Hydrodynamics dual to Einstein-Gauss-Bonnet gravity: all-order gradient resummation

TL;DR

This paper derives an all-order resummed hydrodynamic stress-energy tensor dual to Einstein-Gauss-Bonnet gravity in AdS5, revealing viscosity functions as memory functions that encode complex transport phenomena.

Contribution

It introduces a novel all-order gradient resummation method for relativistic hydrodynamics dual to Einstein-Gauss-Bonnet gravity, capturing infinite derivative effects.

Findings

Viscosity functions depend on momenta and act as memory functions.

All-order resummation encodes complex transport phenomena.
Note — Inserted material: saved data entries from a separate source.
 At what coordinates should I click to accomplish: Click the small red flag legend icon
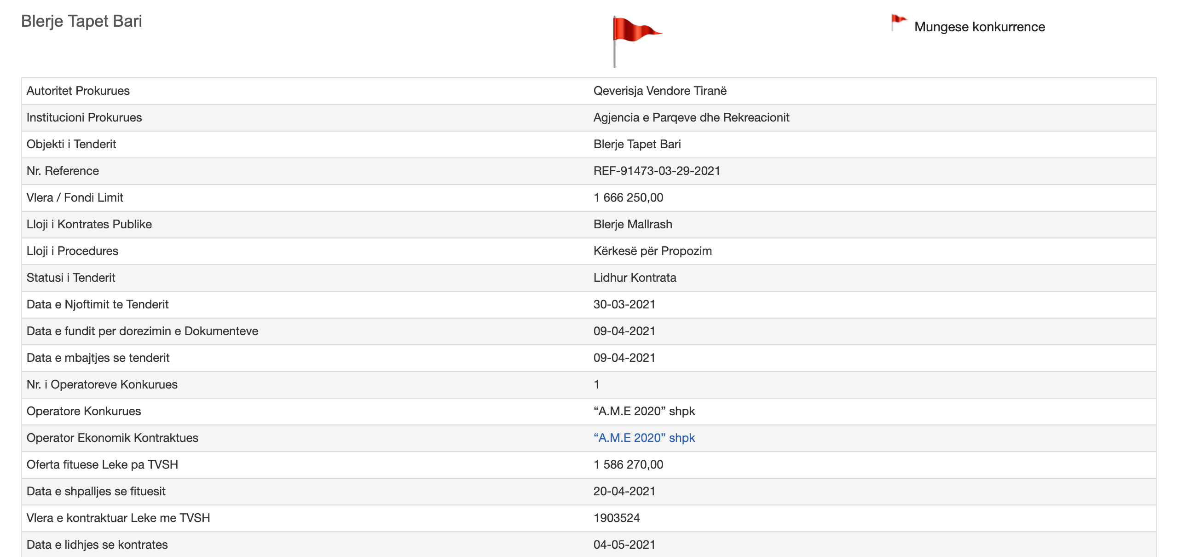tap(898, 22)
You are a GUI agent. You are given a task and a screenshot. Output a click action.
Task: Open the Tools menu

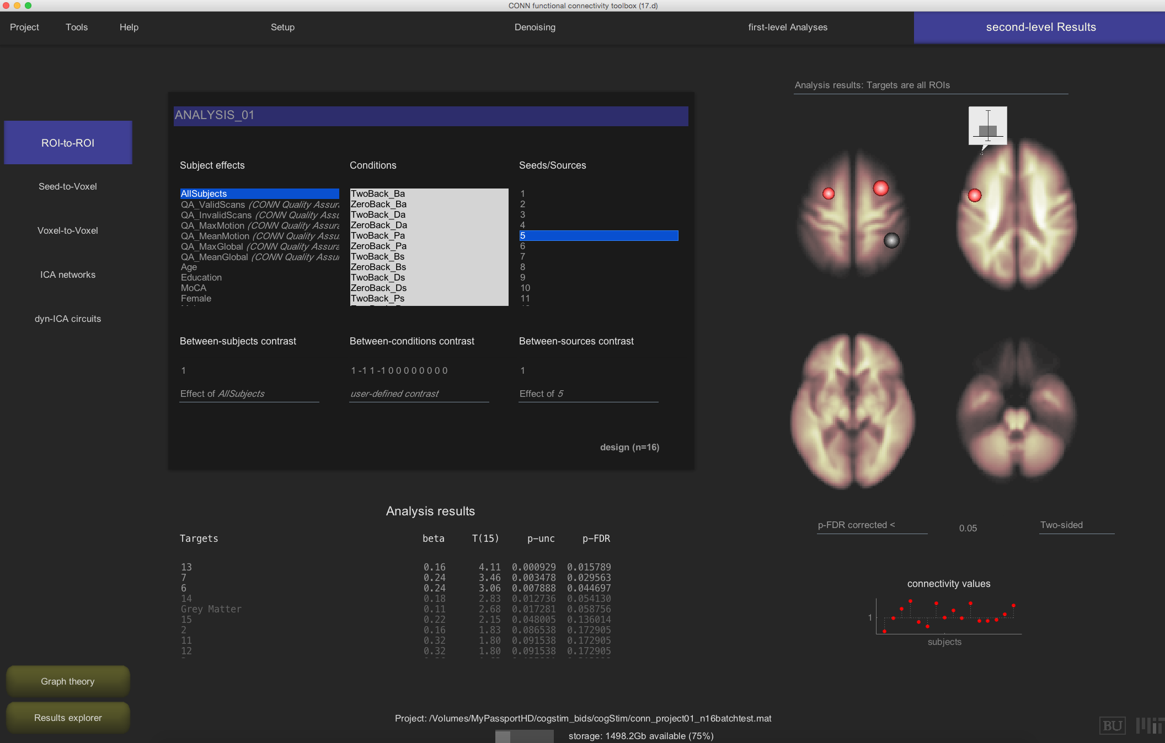[x=77, y=27]
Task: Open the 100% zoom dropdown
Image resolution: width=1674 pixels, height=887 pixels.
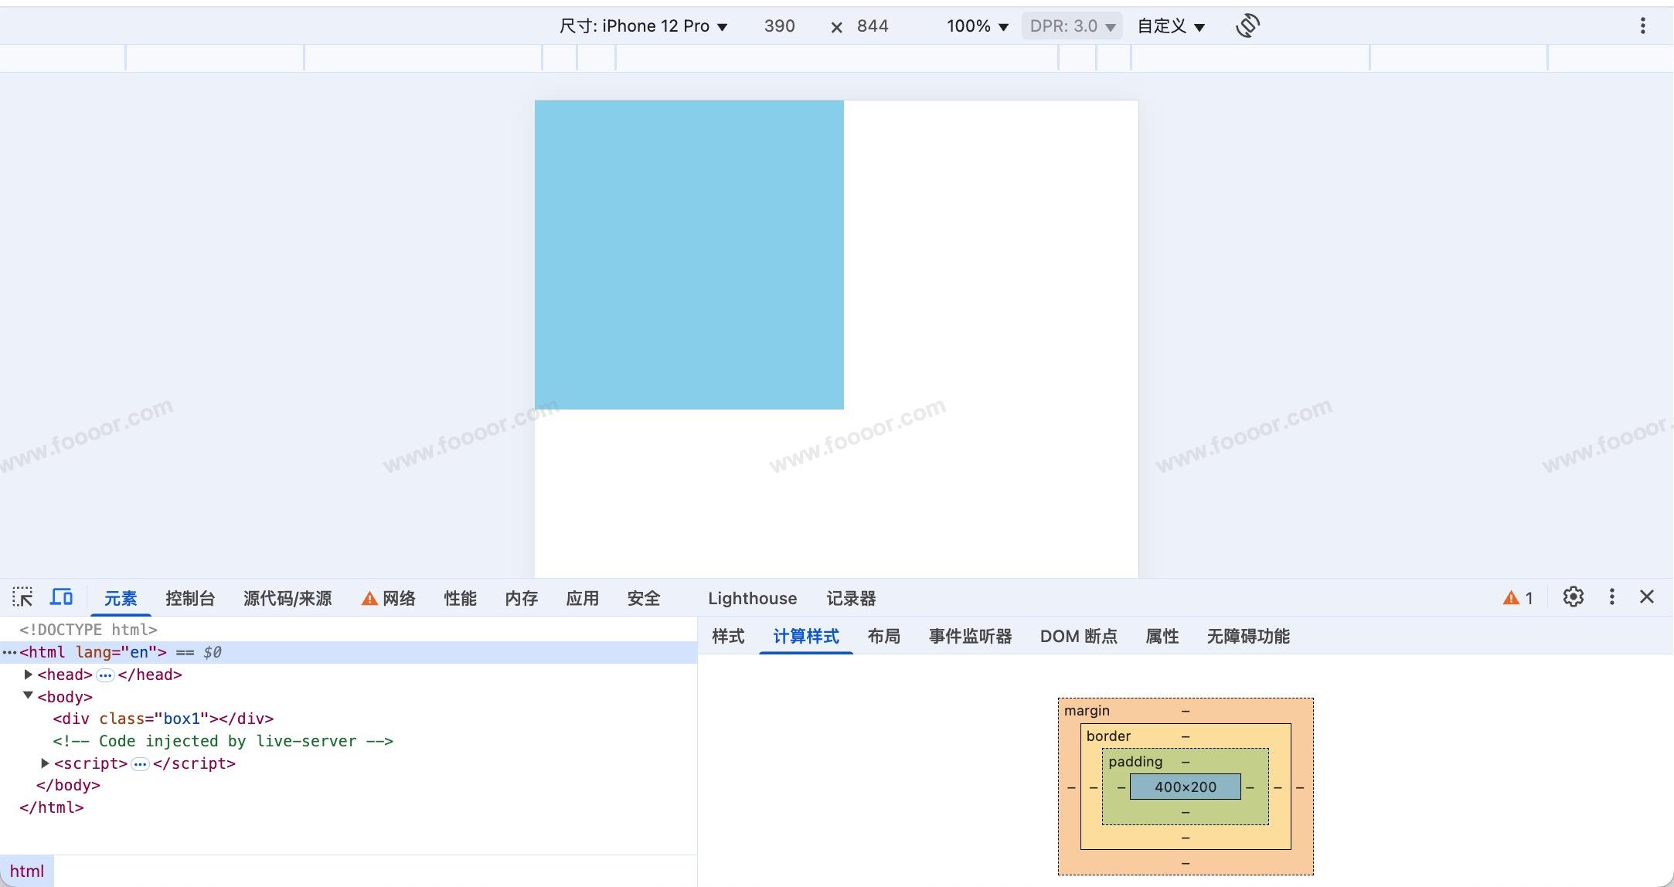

Provides a compact representation of transport coefficients.

Abstract

Relativistic hydrodynamics dual to Einstein-Gauss-Bonnet gravity in asymptotic $\textrm{AdS}_5$ space is under study. To linear order in the amplitude of the fluid velocity and temperature, we derive the fluid's stress-energy tensor via an all-order resummation of the derivative terms. Each order is accompanied by new transport coefficients, which all together could be compactly absorbed into two functions of momenta, referred to as viscosity functions. Via inverse Fourier transform, these viscosities appear as memory functions in the constitutive relation between components of the stress-energy tensor.